En Colombia, el macondismo se trenza y se confunde con la figura de García Márquez y con Cien años de soledad, que se constituyó en el texto base de la lectura macondista, pero que para los colombianos es también la obra faro de la literatura nacional. Esto hace que el macondismo se adapte camaleónicamente como nacionalismo, tal vez la única forma de éste que ha tenido el país, y como un posible Latinoamericanismo. Un Latino-americanismo, diría yo, con los mismos rasgos que García Canclini le atribuye, pero con otros matices de lectura. Quiero leer el macondismo en Colombia desde algunos contextos. La forma peculiar como el macondismo allana los desencuentros entre tradición y modernidad, pasado y presente, mito y realidad, se ha encontrado con la “subcultura del narcotráfico”, caracterizada por fuertes alianzas familiares, machismo, culto a la madre, religiosidad supersticiosa y violencia. Se instrumentaliza como opacamiento de la memoria histórica, explicando la violencia desde el mito. Convive con la religión, allana el desencuentro entre la racionalidad tecnológica de la violencia y la irracionalidad de su uso. El macondismo se inscribe en la lógica dualista y exclusivista que opera en Colombia desde el bipartidismo político y atraviesa todas las instancias de lo social. Así, gran parte de la racionalidad moderna queda excluida y señalada como “no pertinente”, efectivamente en la línea de Jameson, es decir, como algo que es propio de la cultura europea pero no incorporable a la realidad maravillosa o mágica de Latinoamérica.

_Datos proporcionados:_
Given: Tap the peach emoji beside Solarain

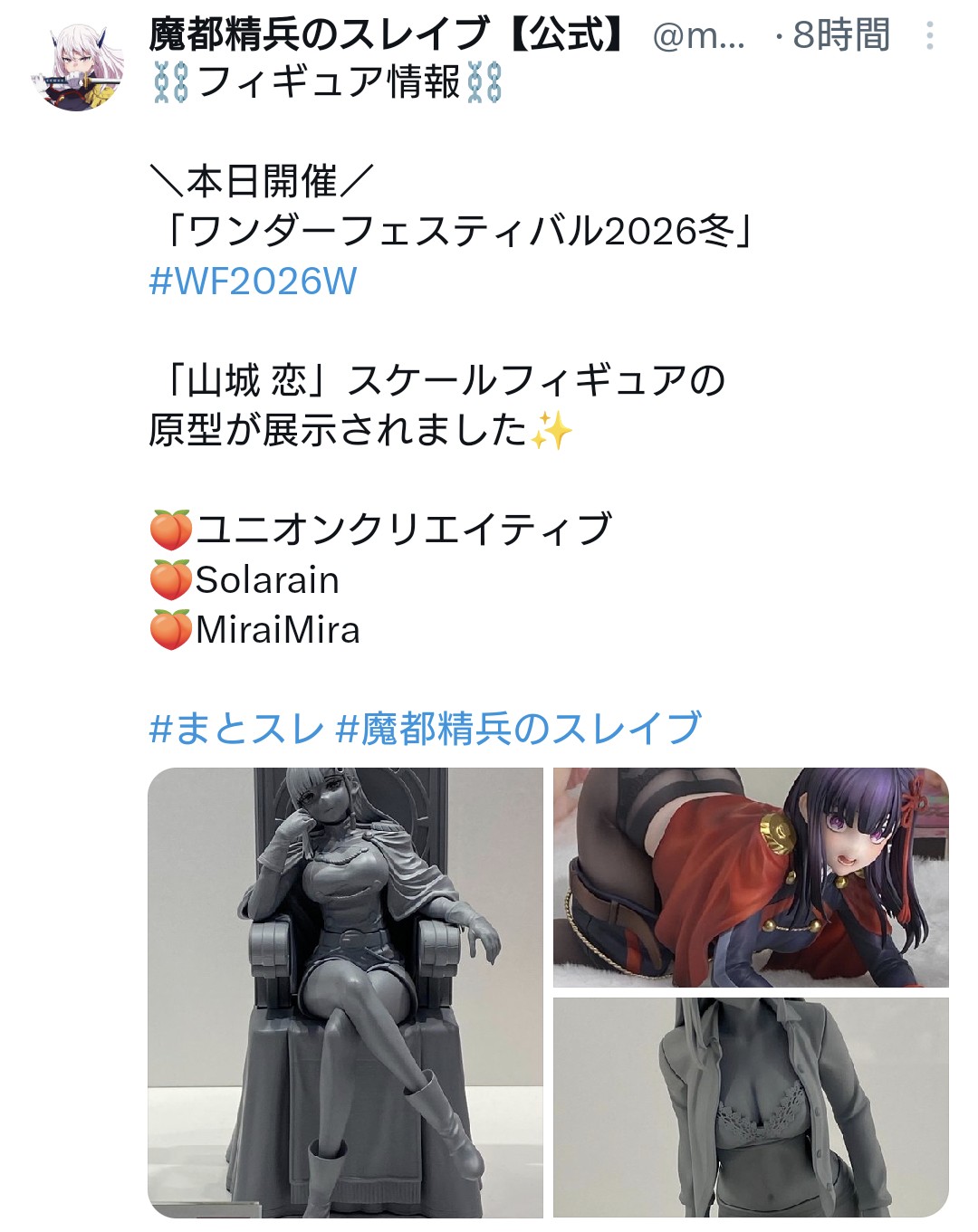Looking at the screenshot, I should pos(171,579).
...
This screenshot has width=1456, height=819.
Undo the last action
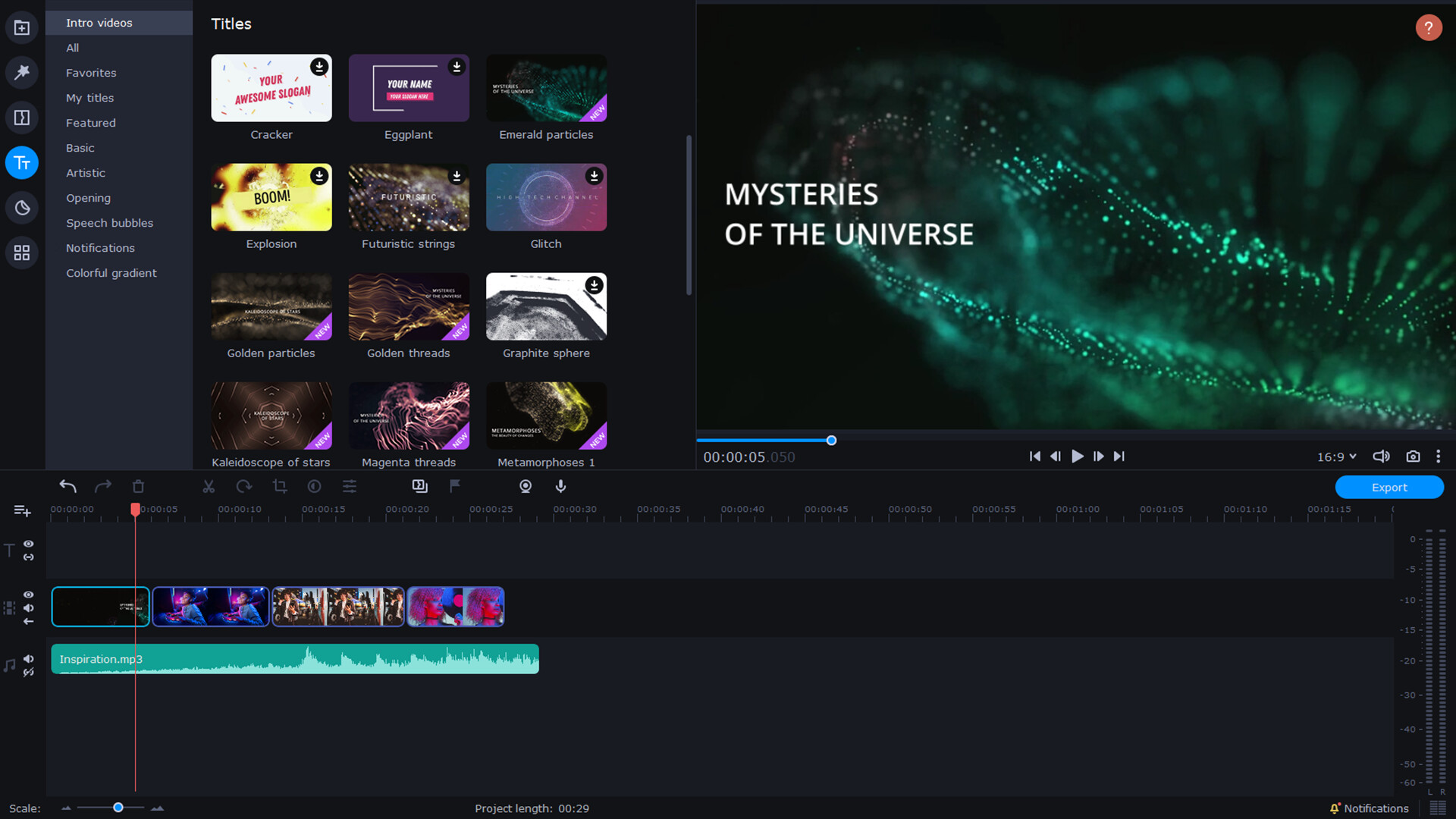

_Ejercicio propuesto:_
Contesta estas preguntas a partir del texto sobre el macondismo:
1. ¿Qué obra se constituyó en el texto base de la lectura macondista?
2. ¿Qué rasgos caracterizan a la "subcultura del narcotráfico"?
3. ¿Desde qué opera en Colombia la lógica dualista y exclusivista en la que se inscribe el macondismo?

_La solución:_
1. La obra que se constituyó en el texto base de la lectura macondista es Cien años de soledad.
2. La caracterizan las fuertes alianzas familiares, el machismo, el culto a la madre, la religiosidad supersticiosa y la violencia.
3. Esa lógica opera en Colombia desde el bipartidismo político.